Mesmo quem não conheceu Paulo Gustavo de perto se emociona e se solidariza pela dor dos seus. Aliás, é como se fosse um dos nossos. Uma vida, com tudo o que cabe nela e porvir, interrompida aos 42 anos. E assim também se despediu o escritor e compositor Aldir Blanc, que morreu no início da pandemia no ano passado, aos 73 anos, e teve sua memória eternizada em lei a favor da cultura. E a atriz Nicette Bruno, aos 87 anos, se foi após um mês internada para se tratar de complicações da Covid. Agnaldo Timóteo se foi por conta do coronavírus aos 84 anos. Antes deles, o cantor Paulinho, do Roupa Nova, morreu aos 68 anos, também em decorrência da Covid, em dezembro de 2020. O ator Eduardo Galvão também foi levado pela doença no mesmo mês, aos 58 anos. Ao olhar para as perdas de pessoas públicas, vemos uma amostra das perdas gerais: o vírus não escolhe idade, condição financeira e não se sabe como ele vai impactar no funcionamento do organismo de cada um. Mas como viver dia após dia com essa tristeza e medo que pesam o ar?

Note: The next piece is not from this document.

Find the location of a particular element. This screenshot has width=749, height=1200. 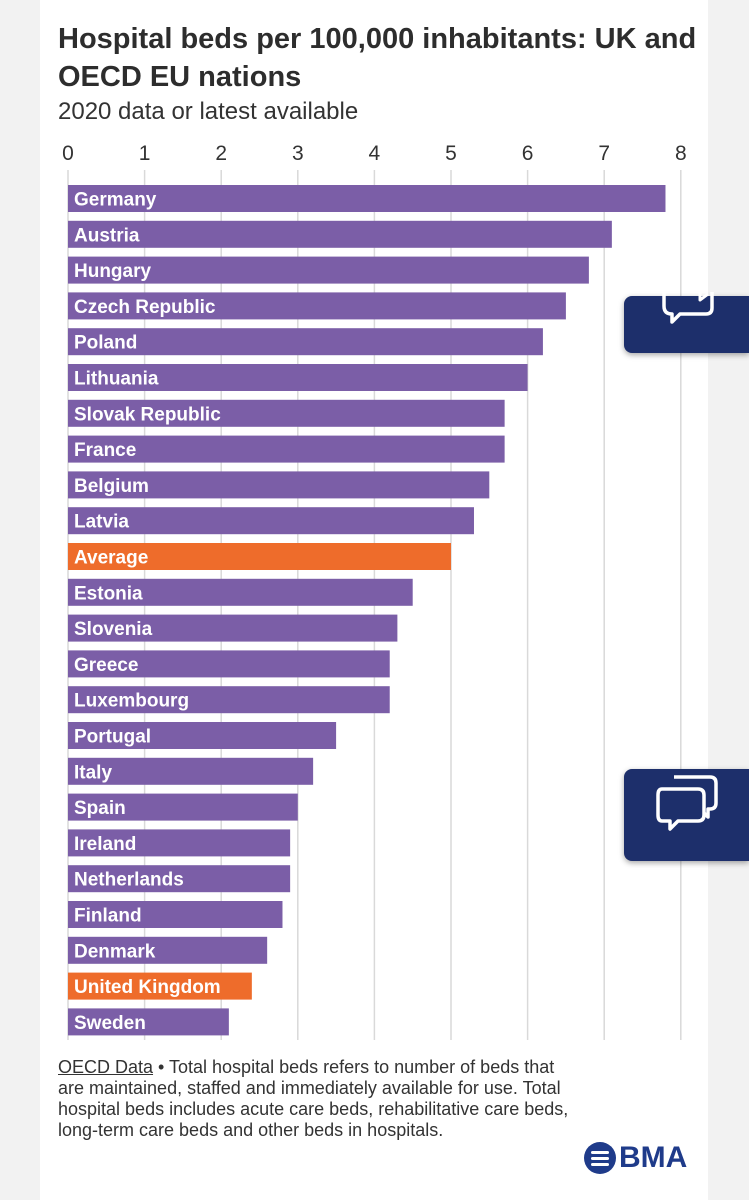

bar-group: Lithuania is located at coordinates (298, 378).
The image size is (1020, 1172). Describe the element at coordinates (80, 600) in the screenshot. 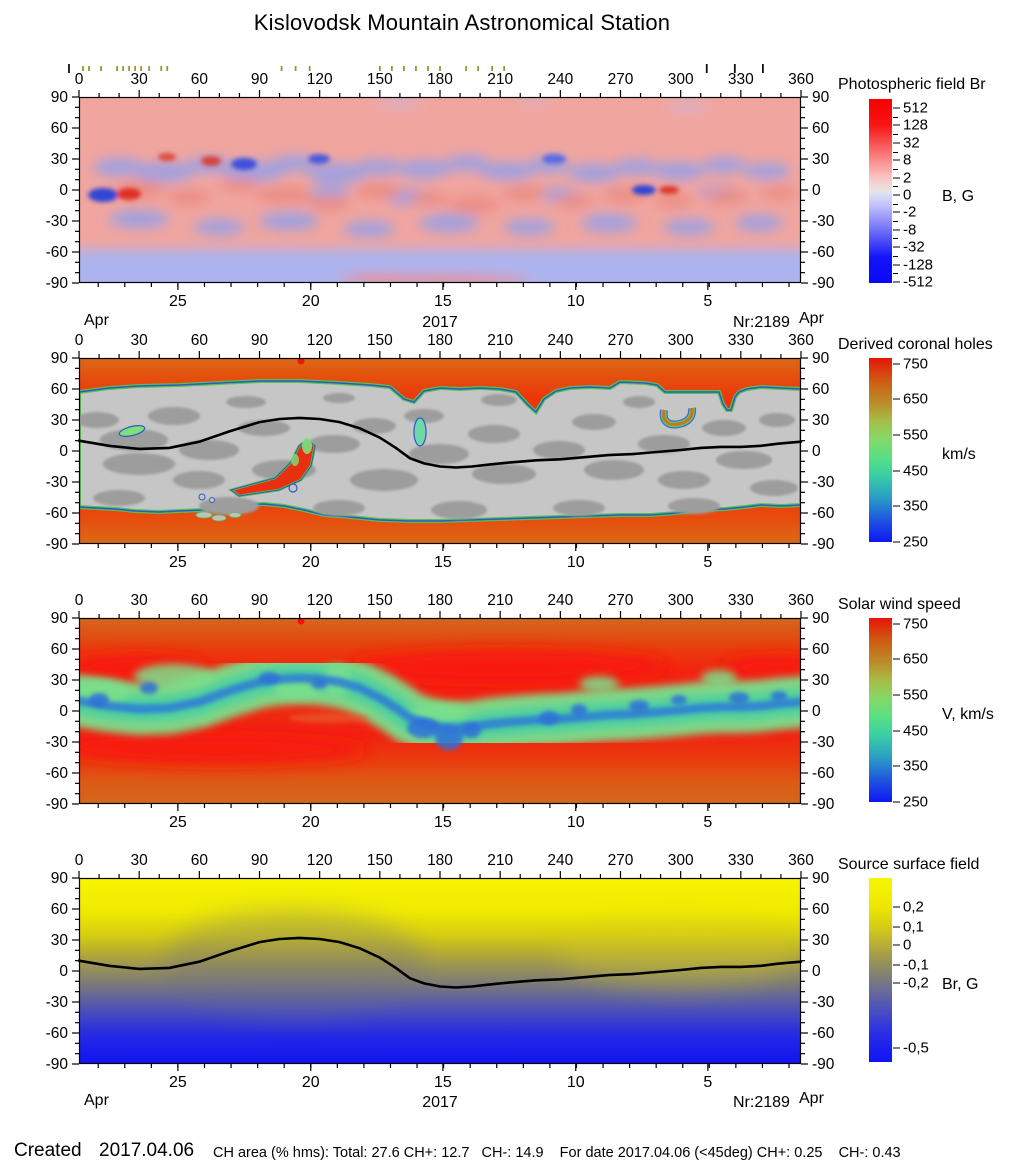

Estima-se que 86% dos brasileiros perderam algum conhecido, seja próximo ou não, para a Covid-19. Os dados são do Instituto Brasileiro de Pesquisa e Análise de Dados em parceria com o Centro de Pesquisa em Comunicação Política e Saúde Pública da Universidade de Brasília. Esse luto coletivo é uma realidade e vai deixar suas marcas. “Estamos incorporando rituais, modos de agir diante da perda, tanto pelo medo da morte quanto pela sensação de luto, e isso deve ficar na nossa história por um tempo”, diz a psicóloga Luiza Ferreira.
Ela destaca ainda, a importância de prestar homenagens às pessoas que morreram em decorrência da covid, pelos meios possíveis já que as cerimônias habituais, como o velório, estão restritos por conta de medidas de prevenção ao contágio do vírus. “Podemos compartilhar de forma coletiva nas redes, por exemplo, nossas homenagens como forma de exaltar a memória de quem perdemos. Não temos por aqui ainda uma política para este luto coletivo, mas as perdas gerais não podem ser ignoradas”, diz. “Outra coisa que vale ressaltar, é que o luto é a perda de um vínculo, não necessariamente a perda de uma pessoa. Tem luto de toda forma sendo experienciado neste momento. Ao mesmo tempo, é uma vivência muito individual. Então, é importante falar sobre, buscar ajuda especializada se preciso. Temos que pensar em acolhimento, escuta, porque esse trauma que vivemos ainda deve durar”. E completa: “Apesar da experiência ser individual, quando falamos de luto diante de uma pandemia, a vivência não pode ser reduzida ao indivíduo, porque também é um processo do todo. Essa pandemia tem chamado à atenção para nossa humanidade e finitude. E também para a necessidade de lidar com a impermanência da vida e evidenciar o quanto precisamos uns dos outros”.